The cabin temperature post was about recognising a pattern. These two are about what happens after — writing code that’s actually correct, and knowing when it is.
The GPS frame
Frame 0x486 decodes latitude and longitude from four bytes each. The original code had a TODO where the hemisphere sign bits should be, and wrote the metrics unconditionally — no check on whether the values made sense first.
The DBC showed 55 of 64 bits in use. The remaining bits were the sign flags. Bit 55 negates latitude for the southern hemisphere. Bit 56 negates longitude for the western hemisphere. The original code never read either of them.
There was also the sentinel problem. When the GPS module has no fix it broadcasts all 0xFF bytes, which decode to 134°N and 268°E. Both are geometrically impossible. The old code wrote those to the position metrics before clearing the GPS lock flag — so a fresh boot with no fix would silently overwrite whatever valid position had been stored.
I’d already noticed something was wrong from the car side. The module was firing tow alerts and the position was jumping around.
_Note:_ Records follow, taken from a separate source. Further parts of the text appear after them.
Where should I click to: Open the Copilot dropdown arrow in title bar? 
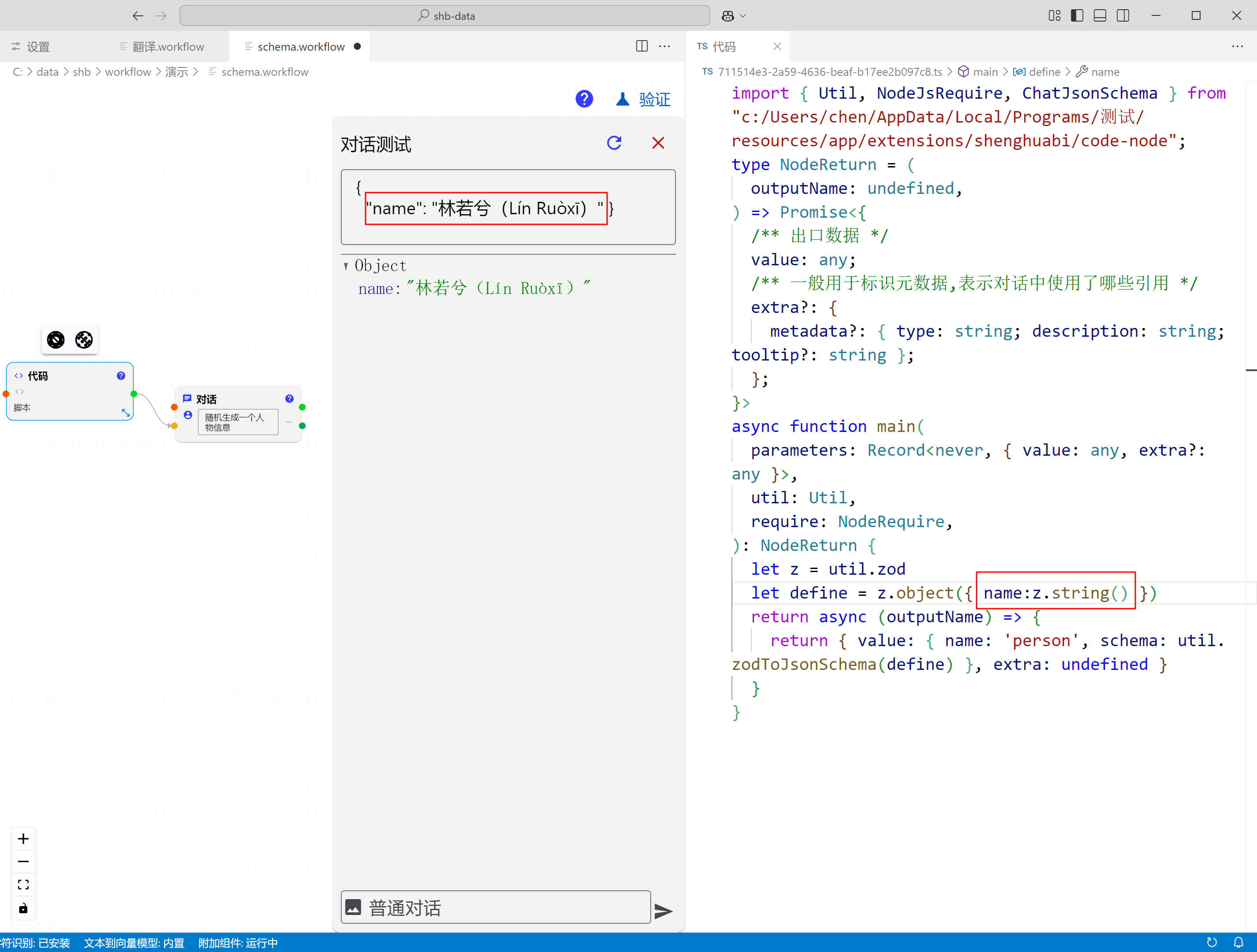pyautogui.click(x=743, y=15)
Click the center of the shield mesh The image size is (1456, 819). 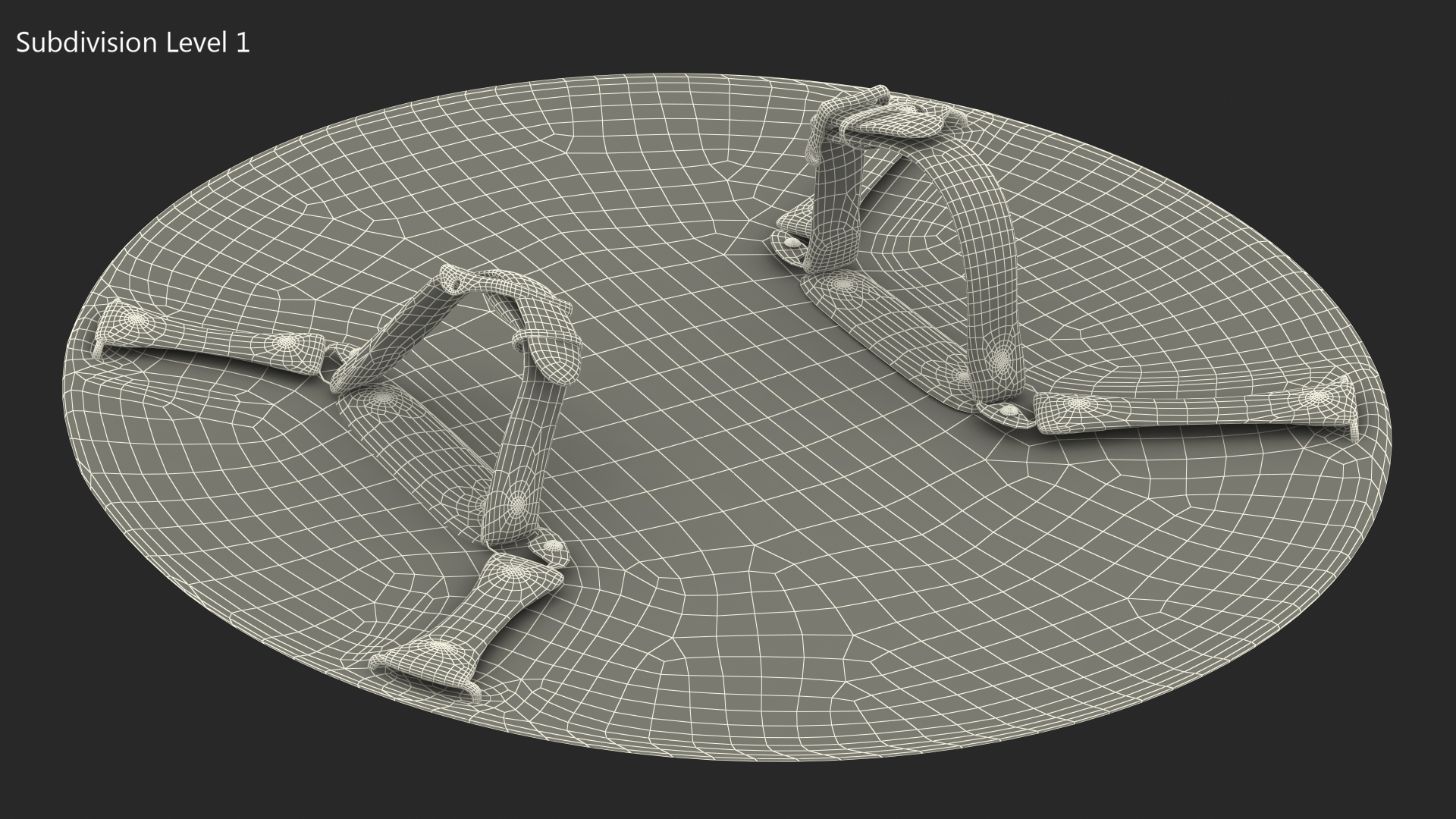click(x=728, y=417)
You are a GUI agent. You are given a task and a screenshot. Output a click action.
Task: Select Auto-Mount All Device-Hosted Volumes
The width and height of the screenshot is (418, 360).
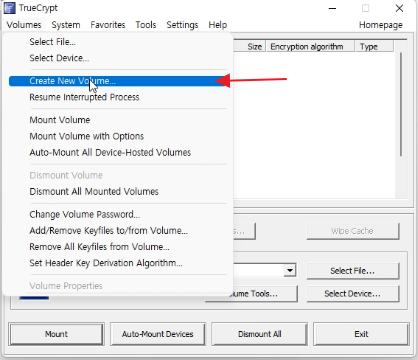(x=110, y=152)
I hadn’t had time to dig into it. Claude found the same bug independently, reading the code — no hardware, no alerts, just the DBC and the decoder.
We wrote four tests: a real capture frame producing the correct coordinates, a sentinel frame that should clear the lock without touching the metrics, and one each for southern and western hemisphere captures with the sign bits set.
The sentinel test failed on the first run. The range check was in the right place but the metric writes were still inside the old conditional block — gpslock cleared, coordinates still written. The failure output made the mistake obvious. One line, all 22 tests green.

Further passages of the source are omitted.